Design/methodology/approach
This study undertook an in-depth historical case study of Yamaha Motorcycles, which had initially entered Pakistan as a joint venture but had then exited and re-entered as a wholly owned subsidiary.
Findings
This study found that, despite its status as a market leader and one of the older players in the Pakistani market, changing market dynamics in the 2000s – especially the increased competition brought by more affordable (inexpensive) Chinese motorcycles and the weak enforcement of industrial policies – had pushed Yamaha Motorcycles to exit. Another factor that had contributed to its exit were differences in risk perception and strategies with its local joint venture partner (a Pakistani business group). Hence, both firm-level and institutional factors had played significant roles in Yamaha’s market exit. This study further found that re-entering in a wholly owned subsidiary operation mode had been beneficial for the firm, as it gained a significant market share due to its focus on innovation and on capturing a market niche, which had earlier not been its main focus. The findings also suggest that opportunity logics and multiple forms of learning can be important for a firm’s re-entry into a host market – such as experiential (i.e. learning from experience) and vicarious learning (i.e. learning from other organizations, including suppliers and competitors) in an emerging market context, in which institutions evolve amid political and policy uncertainty.

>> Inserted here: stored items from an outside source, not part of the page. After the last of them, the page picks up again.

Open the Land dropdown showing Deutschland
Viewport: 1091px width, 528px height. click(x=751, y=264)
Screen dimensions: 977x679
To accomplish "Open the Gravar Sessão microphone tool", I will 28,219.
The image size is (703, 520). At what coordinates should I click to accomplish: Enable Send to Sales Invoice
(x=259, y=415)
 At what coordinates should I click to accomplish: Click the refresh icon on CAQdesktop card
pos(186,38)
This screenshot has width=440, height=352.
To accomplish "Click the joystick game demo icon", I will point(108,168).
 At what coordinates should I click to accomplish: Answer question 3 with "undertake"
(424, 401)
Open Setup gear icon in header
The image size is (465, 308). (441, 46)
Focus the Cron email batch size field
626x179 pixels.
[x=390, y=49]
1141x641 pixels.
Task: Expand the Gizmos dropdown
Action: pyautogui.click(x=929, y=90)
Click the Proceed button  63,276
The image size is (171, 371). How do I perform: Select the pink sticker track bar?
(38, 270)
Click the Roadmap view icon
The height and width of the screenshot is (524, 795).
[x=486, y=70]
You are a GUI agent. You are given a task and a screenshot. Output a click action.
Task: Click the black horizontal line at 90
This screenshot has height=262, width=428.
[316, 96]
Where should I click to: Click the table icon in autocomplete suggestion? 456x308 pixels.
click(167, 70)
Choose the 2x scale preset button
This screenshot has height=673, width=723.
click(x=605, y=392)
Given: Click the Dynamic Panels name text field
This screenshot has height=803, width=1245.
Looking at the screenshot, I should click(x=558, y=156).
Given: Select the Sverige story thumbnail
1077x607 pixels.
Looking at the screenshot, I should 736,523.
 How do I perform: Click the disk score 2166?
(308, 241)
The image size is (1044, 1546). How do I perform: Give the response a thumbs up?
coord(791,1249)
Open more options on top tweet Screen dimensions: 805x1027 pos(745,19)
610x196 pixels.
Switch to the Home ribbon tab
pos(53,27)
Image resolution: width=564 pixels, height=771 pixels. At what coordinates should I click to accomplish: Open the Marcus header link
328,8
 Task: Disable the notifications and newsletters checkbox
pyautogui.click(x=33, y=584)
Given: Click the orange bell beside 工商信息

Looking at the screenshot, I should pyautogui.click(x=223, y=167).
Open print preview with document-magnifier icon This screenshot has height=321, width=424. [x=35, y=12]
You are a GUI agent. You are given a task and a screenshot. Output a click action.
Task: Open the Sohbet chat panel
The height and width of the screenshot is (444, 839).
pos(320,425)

Finally, this study found that exit and re-entry timing is an important factor for the development of competitive advantage in a host market.
Originality/value
This study is among the few to have investigated the exit and re-entry strategies of MNEs in emerging markets. The relatively short time during which Yamaha Motorcycles had been out of the market had benefited it on its re-entry, as the firm had been able to capitalize on its prior learning and ties to suppliers’ networks.